Moreover, most people aren’t political obsessives. Even if they watch the news, read a newspaper, they aren’t necessarily much engaged with, or even very informed about, what they read. What people pick up, whether from advertising or from the news, are slogans, and simple narratives.
The Conservative Party has been ruthless about refining what John McDonnell rightly called “misleading analogies”, like Labour “maxed out the credit card”, “spent all the money”, even that Labour, not the international banking system, ‘caused’ the crash of 2008.
Brexit was another successful exercise in telling compelling stories, honing memorable slogans. The Covid pandemic has been successfully sold as “no one could have seen anything like that coming”, and “Boris did his best”, and “we led the world at vaccinating people”. All these stories are demonstrably wrong, but people know them, and they haven’t heard convincing alternatives.
In other words, the Tories dominate the parameters of popular political discourse. Which has consequences for the focus group.
If I got put into a focus group discussing football, I would know nothing about football. I’m not a fan, I don’t watch it, I’d struggle to name a player who wasn’t involved in politics (fortunately quite a few are these days). If put on the spot with a question, I’d reach for whatever has permeated my skull. Manchester United, Liverpool, Spurs, Arsenal. I’d have a benign view of the England team, and I’d remember the name of the manager. Asked about Scotland or Wales, I’d be stumped.
That’s probably how most members of focus groups are. They know what’s in the ether. And what’s in the ether when it comes to politics tends to come from a Tory-supporting perspective.

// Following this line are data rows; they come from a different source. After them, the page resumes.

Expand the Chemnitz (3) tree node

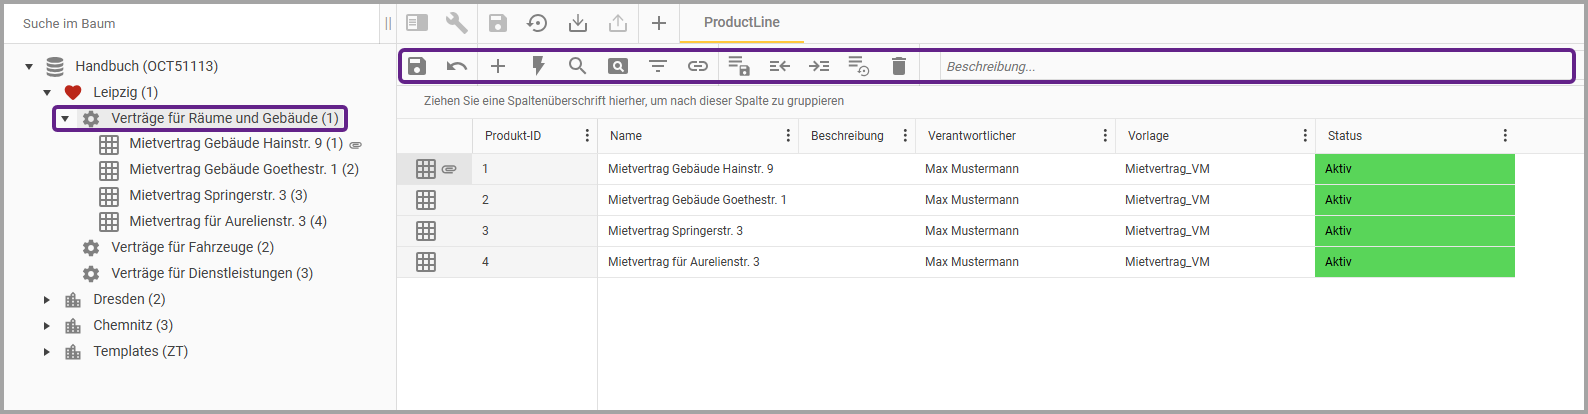click(x=47, y=325)
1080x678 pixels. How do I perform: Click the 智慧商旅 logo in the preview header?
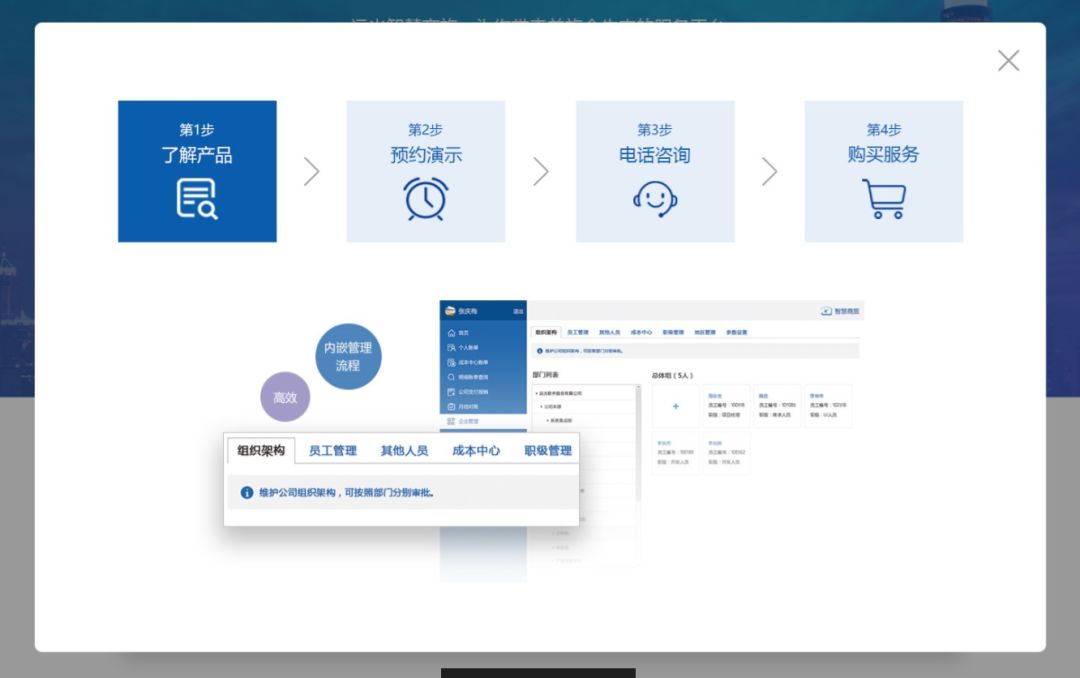point(840,311)
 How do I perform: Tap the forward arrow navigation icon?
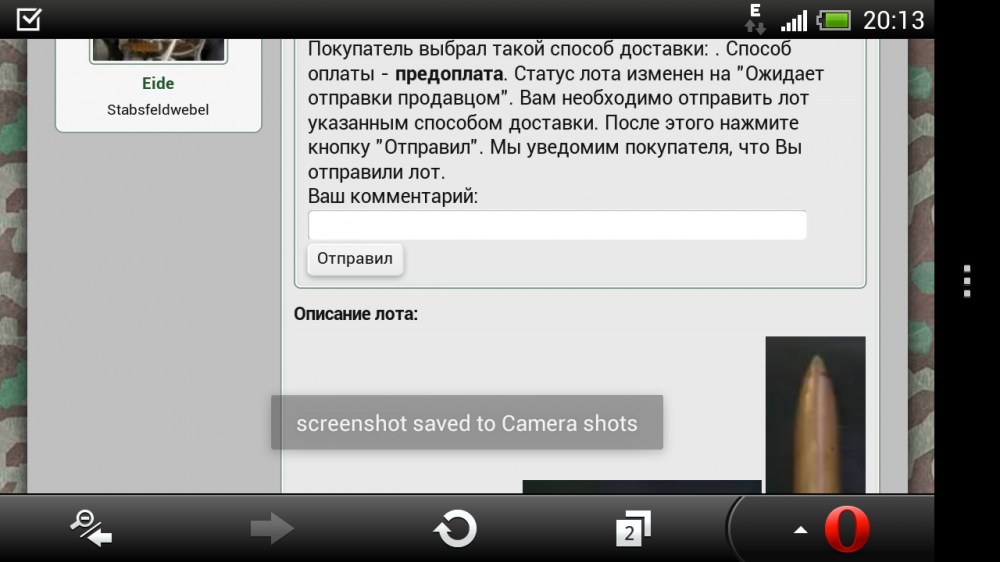coord(272,528)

Which surely must lead to the conclusion that focus groups are an expensive way of amplifying a Tory hegemony in public discourse, which offer no serious evidence of how to challenge it. Listening to their ‘wisdom’ entrenches the Conservative hold on our politics, and stops Labour, and any other party wasting their money on such ‘research’, from doing the things they can do to change the political weather.
If public opinion in the past, as measured at the time, had been ‘respected’ as it is now, we’d never have had a raised school leaving age, votes below 21, the end of the death penalty and theatre censorship, the decriminalisation of homosexuality, race relations legislation, equal pay, equal marriage, and much else. These things happened because enlightened politicians, who recognised the truth that democracy isn’t dictatorship of the majority (like Brexit), but a guarantor of minority rights, used political leadership and statecraft to steer the country along a better course.
Political leadership soon convinced most voters that initially controversial changes were the right thing to do. Political followership, which is what reliance on focus groups involves, is a dead end. It permits the worst, most reactionary instincts to hold a veto on change.
The Total Politics approach to gaming elections is cynical, narrow of vision, unambitious, and rigged in favour of a wholly unsatisfactory status quo. With one of its exponents leading Labour’s “strategy”, the party is paying to take an expensive ride on a road to nowhere.